Recordaba hoy, durante ese espacio de calma y reflexión de mi café mañanero, un episodio de The Crown. Ese episodio en el que la catástrofe de Aberfan paraliza a todo un país, debate a lo largo de sus 50 minutos, si la reina debe o no debe acudir al escenario de una catástrofe en la que se perdieron las vidas de 144 personas. Salían el domingo las imágenes del rey visitando Valencia y se ha abierto el mismo debate. ¿Debe uno ir o no ir? ¿Debe el rey mostrarse ante su pueblo, aunque pueda parecer un gesto vacío incapaz de consolar el dolor de todos esos miles de personas? En un desastre de tal magnitud, el momento preciso no existe. Siempre, y ahí reside su responsabilidad como figura pública, se corre el riesgo de llegar demasiado pronto o demasiado tarde, sin embargo, como ocurre en The Crown, la reina decide ir a Aberfan. Y ahí reside el quid de la cuestión: nunca se va a acertar en el momento tras una pérdida. Por lo tanto, independientemente del momento, el debate no debe estar sobre si presentarse o no en Valencia. Simplemente, su obligación es estar ahí, en cualquier momento. 
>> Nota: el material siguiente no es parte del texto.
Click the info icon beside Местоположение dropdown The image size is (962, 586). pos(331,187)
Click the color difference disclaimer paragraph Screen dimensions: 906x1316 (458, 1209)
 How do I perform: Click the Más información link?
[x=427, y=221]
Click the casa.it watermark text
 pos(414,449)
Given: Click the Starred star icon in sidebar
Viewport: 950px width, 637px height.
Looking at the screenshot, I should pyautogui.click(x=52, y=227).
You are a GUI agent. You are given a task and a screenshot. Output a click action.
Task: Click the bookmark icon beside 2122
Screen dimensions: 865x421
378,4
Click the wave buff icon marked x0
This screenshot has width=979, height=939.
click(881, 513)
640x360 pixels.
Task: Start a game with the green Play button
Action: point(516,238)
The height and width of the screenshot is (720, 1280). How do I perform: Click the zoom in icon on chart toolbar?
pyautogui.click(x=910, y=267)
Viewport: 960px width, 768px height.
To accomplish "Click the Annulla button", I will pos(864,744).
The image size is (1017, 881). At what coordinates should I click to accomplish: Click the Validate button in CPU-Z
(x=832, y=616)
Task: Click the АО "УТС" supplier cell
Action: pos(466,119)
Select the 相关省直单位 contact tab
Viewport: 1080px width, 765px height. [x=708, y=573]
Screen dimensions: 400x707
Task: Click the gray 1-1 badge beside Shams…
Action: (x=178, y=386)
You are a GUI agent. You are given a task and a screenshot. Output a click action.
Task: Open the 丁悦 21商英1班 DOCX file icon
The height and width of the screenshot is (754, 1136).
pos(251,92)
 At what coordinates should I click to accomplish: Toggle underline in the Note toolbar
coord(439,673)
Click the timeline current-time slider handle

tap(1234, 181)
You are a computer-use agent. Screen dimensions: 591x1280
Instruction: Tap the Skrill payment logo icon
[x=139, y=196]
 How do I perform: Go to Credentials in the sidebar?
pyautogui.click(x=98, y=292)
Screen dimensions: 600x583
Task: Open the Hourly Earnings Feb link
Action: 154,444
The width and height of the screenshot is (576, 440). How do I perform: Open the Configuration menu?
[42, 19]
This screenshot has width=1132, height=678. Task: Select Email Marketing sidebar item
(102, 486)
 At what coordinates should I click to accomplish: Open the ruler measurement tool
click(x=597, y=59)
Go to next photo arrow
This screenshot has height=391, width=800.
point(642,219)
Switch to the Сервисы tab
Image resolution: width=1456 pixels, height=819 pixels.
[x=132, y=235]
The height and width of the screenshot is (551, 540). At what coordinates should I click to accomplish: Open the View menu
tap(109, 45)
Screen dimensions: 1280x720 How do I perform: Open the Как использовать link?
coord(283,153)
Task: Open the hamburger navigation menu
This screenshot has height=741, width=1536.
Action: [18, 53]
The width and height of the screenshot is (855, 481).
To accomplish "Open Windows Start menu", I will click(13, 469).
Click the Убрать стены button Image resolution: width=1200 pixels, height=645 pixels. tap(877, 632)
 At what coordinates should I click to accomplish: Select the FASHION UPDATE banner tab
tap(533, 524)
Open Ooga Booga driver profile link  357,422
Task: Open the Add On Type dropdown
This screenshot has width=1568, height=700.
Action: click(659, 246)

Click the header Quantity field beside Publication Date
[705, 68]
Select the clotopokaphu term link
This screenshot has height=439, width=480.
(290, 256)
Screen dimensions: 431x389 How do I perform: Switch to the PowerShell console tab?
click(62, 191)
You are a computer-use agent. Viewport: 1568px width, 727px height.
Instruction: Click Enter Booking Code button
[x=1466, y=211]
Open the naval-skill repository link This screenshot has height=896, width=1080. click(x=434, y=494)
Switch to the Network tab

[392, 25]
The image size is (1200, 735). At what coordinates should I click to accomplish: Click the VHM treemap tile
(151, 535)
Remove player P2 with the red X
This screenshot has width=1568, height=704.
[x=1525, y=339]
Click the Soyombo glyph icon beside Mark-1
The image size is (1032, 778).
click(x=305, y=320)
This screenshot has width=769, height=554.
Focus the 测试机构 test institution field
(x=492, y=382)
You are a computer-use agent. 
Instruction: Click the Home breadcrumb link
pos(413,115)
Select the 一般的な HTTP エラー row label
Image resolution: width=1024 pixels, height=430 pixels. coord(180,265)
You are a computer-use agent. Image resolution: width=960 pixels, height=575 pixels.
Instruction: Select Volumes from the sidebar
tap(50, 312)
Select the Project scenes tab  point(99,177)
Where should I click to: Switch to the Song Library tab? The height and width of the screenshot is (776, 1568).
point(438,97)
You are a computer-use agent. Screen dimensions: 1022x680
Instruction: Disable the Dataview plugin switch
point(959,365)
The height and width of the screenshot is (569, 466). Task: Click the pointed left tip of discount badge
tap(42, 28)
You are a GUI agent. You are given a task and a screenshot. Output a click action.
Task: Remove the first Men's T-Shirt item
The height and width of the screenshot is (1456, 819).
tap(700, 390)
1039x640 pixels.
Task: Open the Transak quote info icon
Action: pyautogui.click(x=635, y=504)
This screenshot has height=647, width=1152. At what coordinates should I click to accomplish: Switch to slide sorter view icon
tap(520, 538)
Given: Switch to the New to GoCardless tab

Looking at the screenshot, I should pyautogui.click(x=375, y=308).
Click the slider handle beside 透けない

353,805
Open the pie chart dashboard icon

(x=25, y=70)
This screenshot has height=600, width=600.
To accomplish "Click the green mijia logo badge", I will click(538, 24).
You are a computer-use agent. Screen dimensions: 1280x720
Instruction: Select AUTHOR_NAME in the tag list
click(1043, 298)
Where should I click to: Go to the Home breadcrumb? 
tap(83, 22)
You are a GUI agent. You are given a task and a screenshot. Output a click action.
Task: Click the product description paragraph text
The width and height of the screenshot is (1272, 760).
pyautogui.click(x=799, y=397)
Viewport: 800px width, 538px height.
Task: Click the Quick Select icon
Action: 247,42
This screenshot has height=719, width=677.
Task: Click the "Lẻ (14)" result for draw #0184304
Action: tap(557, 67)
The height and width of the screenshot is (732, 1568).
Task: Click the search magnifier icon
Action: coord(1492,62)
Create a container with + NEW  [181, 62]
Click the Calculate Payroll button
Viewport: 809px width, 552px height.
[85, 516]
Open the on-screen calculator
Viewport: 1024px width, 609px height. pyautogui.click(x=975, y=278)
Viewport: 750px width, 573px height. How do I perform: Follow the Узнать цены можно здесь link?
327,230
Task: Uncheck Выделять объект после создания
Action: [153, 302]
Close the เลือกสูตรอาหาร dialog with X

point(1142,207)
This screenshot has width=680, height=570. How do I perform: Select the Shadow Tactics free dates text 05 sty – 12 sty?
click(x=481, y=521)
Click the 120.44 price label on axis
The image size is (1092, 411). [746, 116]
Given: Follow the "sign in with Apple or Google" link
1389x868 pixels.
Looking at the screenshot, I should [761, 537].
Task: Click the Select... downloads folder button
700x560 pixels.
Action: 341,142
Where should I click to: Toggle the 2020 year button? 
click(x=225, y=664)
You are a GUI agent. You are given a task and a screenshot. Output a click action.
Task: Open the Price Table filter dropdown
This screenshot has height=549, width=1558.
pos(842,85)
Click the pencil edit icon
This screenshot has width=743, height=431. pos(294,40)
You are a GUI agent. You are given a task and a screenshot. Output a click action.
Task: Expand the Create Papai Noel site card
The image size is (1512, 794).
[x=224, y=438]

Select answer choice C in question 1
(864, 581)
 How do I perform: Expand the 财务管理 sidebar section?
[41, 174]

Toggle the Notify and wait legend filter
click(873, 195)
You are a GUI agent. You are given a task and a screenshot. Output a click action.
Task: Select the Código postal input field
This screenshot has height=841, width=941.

Para terminar, me gustaría cerrar esta reflexión con un recuerdo literario, con unas palabras de Diego Muzzio en la presentación de El ojo de Goliat. En la Argentina de los años 70, las novelas de terror eran vistas como un género banal que necesitaba una doble validación. Esa literatura, tan inusual en ese momento, tenía un punto político del miedo al otro que no era ajeno a la situación social que vivía el país. El terror estaba tan ahí, que escribir literatura de terror era escribir sobre la realidad, por lo que la mayoría de escritores imaginaron, no incorrectamente, que era mejor inventar una vida más fantástica y vivir en una realidad que no lo era tanto. A modo de escape. Sobre Valencia he dudado mucho, sobre escribir o quedarme mudo, sobre qué decir y cómo, sin embargo, creo que hay veces que a la realidad uno tiene que afrontarla de cara, sin temor. Porque, aunque la realidad no deja de ser terrorífica, no deja de ser real, y si bien los hombres pueden destruirse entre sí, también son capaces de extender una mano cuando todo se oscurece. Y eso, aunque solo dure el tiempo de una tormenta, es algo por lo que sentirse orgulloso.